| Directions for this task |
Would it be possible to quote, exactly and in full, the lines from the one with "RECHAZAR [button] (1274, 1728)" through the end of the entries below?

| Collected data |
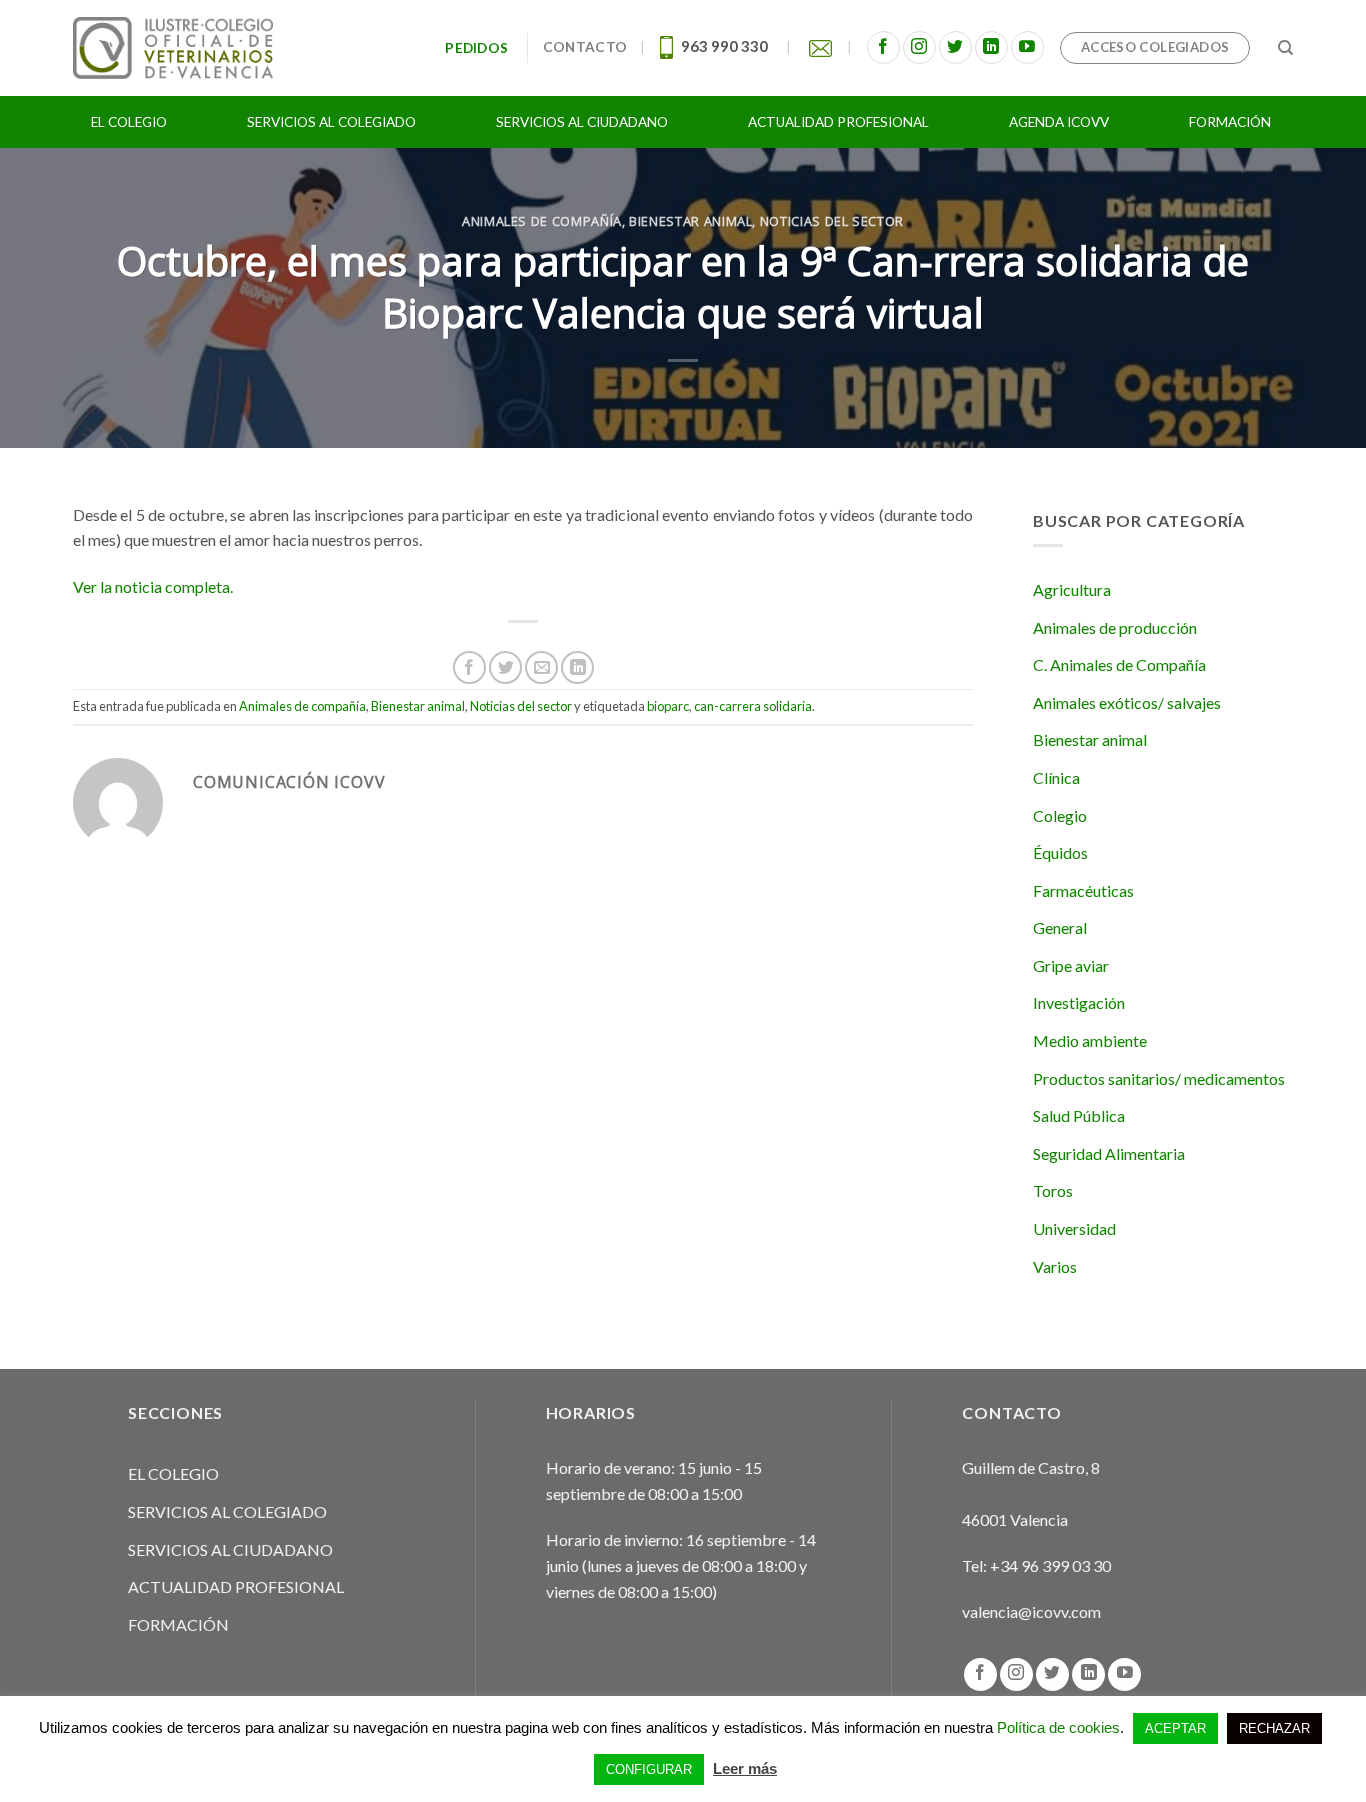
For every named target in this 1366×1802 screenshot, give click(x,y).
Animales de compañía (542, 221)
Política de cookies (1058, 1727)
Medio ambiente (1090, 1040)
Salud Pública (1079, 1115)
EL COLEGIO (173, 1473)
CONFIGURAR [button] (649, 1769)
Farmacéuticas (1083, 890)
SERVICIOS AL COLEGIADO (227, 1511)
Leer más (745, 1768)
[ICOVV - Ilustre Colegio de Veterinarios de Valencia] (173, 47)
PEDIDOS (479, 48)
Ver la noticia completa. (153, 586)
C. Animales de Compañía (1119, 664)
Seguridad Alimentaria (1109, 1153)
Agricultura (1072, 589)
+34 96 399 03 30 (1050, 1565)
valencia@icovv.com (1031, 1611)
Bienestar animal (690, 221)
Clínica (1056, 777)
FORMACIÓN (178, 1624)
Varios (1055, 1266)
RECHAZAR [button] (1274, 1728)
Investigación (1079, 1002)
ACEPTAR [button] (1175, 1728)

| Response area |
RECHAZAR [button] (1274, 1728)
Investigación (1079, 1002)
ACEPTAR [button] (1175, 1728)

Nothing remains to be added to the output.